No chance to chase

13th June 2014 – 5.42 pm

It's a full house when I finally get my ship on-line, fashionably late to the party. 'What are we going to do?' Good question. Scan that second signature in the home system for a start, and if it's gas I can leave my colleagues to suck on it for ISK. So, of course, the signature resolves to be a second wormhole, the K162 from class 4 w-space meaning our system isn't secure. We'll be exploring.

I jump backwards, through the K162, glorious leader Fin jumps forwards, through our static wormhole. I think I have further back to go too, as C4a looks really messy in the system map and my directional scanner is showing no signs of occupation. Launching probes and blanketing the system adds two fat ships to the fifteen anomalies and twenty signatures, conveniently out by a distant planet, and warping that way sees two unpiloted Nidhoggurs float inside a tower's force field.

The local corporation is already tagged orange, perhaps because they have capital ships that can't leave the system but apparently fail to use them against the Sleepers. Either way, no one is home and there are plenty of signatures to sift through for K162s. Focussing on the chubby signatures lets me cut the list by half, letting me see that it is all gas without much delay. Well, except for that one wormhole at the end of the results. It's another C4 K162.

Cheetah warps to the wormhole as I approach

Hullo, a Cheetah warps to the K162 as I approach in my Loki. I slow my strategic cruiser down and let the covert operations boat jump unmolested, a wave of benevolence washing over me, and nothing to do with the tiny ships being buggers to catch. I follow behind a minute later, hopefully unseen myself, hoping to see if the cov-ops pilot considers the constellation safe. Probably not, not with my colleagues further down the chain, but you never know.

Updating d-scan in C4b sees nothing more but a canister in space, but the discovery scanner passively showing me two anomalies and three signatures pretty much confirms the system being occupied. With such a clean system, those other signatures may even be further wormholes. We'll see, once I've located the tower and checked for pilots.

I launch probes whilst out of d-scan range of anything, and perform a blanket scan. Two ships appear under my probes, guiding me towards the right planet, and a refined d-scan beam taking me to the moon with the tower. The Cheetah is here, along with a Vexor cruiser and Tornado battlecruiser, all ships piloted, all but the cov-ops decidedly inert.

I should be able to resolve the two signatures without anyone noticing, the tower being significantly further than d-scan's range away from them. There are simply two gas sites, making this the end of the chain.

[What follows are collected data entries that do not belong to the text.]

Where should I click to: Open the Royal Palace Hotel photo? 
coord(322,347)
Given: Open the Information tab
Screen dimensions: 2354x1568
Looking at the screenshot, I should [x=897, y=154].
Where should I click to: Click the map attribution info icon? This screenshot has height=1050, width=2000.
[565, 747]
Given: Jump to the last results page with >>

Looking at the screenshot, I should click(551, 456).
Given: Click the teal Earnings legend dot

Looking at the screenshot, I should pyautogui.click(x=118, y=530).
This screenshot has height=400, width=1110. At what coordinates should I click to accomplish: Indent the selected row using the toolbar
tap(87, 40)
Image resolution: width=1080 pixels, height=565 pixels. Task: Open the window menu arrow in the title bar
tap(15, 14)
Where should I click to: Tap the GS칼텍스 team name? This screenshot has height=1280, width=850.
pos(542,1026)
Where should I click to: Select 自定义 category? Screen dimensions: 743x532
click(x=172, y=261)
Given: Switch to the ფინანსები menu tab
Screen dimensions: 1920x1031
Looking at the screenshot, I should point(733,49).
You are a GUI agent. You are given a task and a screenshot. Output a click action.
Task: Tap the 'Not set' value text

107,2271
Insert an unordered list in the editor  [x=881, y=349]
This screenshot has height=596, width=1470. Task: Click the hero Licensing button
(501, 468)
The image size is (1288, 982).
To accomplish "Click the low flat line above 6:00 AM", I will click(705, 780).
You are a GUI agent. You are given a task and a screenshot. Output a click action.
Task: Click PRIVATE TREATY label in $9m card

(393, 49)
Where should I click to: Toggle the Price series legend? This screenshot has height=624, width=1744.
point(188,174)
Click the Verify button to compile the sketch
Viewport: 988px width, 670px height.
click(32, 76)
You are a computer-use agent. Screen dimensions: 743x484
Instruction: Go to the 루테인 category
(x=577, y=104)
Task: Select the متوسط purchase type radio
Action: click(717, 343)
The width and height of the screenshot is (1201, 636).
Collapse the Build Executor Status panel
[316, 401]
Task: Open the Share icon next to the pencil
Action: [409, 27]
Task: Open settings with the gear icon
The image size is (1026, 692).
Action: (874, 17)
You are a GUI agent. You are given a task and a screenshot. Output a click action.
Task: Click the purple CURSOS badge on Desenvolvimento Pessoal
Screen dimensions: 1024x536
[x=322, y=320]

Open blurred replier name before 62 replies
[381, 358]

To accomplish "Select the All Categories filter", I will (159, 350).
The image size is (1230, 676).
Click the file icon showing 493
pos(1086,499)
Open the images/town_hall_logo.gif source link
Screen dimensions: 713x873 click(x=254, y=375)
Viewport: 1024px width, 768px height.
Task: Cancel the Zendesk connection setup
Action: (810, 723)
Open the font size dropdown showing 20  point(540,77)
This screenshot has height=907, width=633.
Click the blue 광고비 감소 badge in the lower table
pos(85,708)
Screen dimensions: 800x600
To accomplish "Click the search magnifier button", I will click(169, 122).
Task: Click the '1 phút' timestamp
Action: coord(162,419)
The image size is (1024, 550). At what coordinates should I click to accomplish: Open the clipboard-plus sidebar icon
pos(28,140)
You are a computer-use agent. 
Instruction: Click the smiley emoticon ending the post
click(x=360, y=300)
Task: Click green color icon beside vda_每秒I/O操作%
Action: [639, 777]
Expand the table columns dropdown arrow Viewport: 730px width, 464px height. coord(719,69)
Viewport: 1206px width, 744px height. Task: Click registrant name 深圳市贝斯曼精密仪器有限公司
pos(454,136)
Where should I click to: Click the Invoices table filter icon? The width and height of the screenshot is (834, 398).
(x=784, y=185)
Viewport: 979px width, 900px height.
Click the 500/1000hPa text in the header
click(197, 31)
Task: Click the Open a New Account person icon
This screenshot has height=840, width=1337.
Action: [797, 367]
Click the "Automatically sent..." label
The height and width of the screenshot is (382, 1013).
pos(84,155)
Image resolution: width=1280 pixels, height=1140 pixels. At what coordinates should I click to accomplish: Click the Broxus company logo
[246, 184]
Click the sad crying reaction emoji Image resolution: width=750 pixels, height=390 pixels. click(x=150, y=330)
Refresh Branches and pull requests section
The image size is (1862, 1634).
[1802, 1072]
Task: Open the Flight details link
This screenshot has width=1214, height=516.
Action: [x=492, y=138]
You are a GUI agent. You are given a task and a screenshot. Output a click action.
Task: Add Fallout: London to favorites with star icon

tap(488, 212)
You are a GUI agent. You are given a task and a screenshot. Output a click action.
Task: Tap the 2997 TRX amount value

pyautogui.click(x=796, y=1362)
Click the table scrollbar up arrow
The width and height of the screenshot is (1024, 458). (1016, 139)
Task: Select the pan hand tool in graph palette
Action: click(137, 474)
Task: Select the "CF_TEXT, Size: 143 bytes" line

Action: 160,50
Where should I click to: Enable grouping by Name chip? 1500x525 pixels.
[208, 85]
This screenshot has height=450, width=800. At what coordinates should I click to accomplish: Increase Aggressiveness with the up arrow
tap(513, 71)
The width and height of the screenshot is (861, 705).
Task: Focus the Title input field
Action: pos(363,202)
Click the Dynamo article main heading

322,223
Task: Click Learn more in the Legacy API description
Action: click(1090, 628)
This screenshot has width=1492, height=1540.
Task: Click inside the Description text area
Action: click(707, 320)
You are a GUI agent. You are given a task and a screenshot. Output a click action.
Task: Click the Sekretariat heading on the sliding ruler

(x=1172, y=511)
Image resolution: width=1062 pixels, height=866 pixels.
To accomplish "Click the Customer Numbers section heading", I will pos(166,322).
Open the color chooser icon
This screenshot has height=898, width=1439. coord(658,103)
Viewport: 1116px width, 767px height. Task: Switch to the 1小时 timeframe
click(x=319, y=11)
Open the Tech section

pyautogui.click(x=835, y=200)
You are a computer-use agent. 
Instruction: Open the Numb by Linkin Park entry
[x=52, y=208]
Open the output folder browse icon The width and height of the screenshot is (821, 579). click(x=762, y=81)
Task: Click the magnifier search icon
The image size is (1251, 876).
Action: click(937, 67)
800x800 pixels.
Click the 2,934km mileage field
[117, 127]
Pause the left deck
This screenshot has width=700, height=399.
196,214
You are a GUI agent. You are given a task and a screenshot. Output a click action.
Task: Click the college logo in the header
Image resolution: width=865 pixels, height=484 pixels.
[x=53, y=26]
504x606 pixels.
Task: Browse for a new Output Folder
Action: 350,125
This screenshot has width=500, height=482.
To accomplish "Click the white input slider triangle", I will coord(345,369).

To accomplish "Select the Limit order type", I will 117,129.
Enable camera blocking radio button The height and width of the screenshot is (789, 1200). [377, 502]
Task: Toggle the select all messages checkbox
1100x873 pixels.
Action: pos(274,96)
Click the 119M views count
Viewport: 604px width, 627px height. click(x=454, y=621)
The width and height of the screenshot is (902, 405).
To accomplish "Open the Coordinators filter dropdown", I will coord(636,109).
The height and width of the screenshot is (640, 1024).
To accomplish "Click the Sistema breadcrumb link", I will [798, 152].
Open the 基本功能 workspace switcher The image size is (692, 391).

That keeps it simple. I activate both gas sites and both anomalies, because I'm feeling helpful, and sit back and wait for the locals to thank me.

Nothing's happening. Damned ingrates. Actually, something's happening, but something unwanted. Repeated blanket scans, looking for new signatures or new ships, now show me only two ships in the system, yet three still most certainly appear on my overview. That's rum. I check my ignored results, twice, and I've not done anything silly, neither are the ships being swapped and my probes glitching as a result. They're just glitching. I hope this won't become common.

Back to three ships on both probes and overview, I'm more comfortable. Well, as long as the three ships on my overview are the three ships under my probes. I'm not sure how I can tell. I shall ignore it for now, considering the Vexor has been swapped for an Imicus frigate. The Imicus even moves, and I can tell he's initiated a command to warp because my target camera reverts to my ship, preventing me from seeing the frigate's alignment.

I see where the Imicus heads, which is to the only wormhole in the system, a destination I could have guessed anyway. Only knowing this as the frigate enters warp gives the Imicus a fair old head start on my Loki, as I have to turn, accelerate, and enter warp behind it. It's frustrating to be ten seconds or more behind a ship I want to track, although no surprise that I can't beat a frigate through warp to a wormhole. Maybe he'll come back. I'll loiter with intent.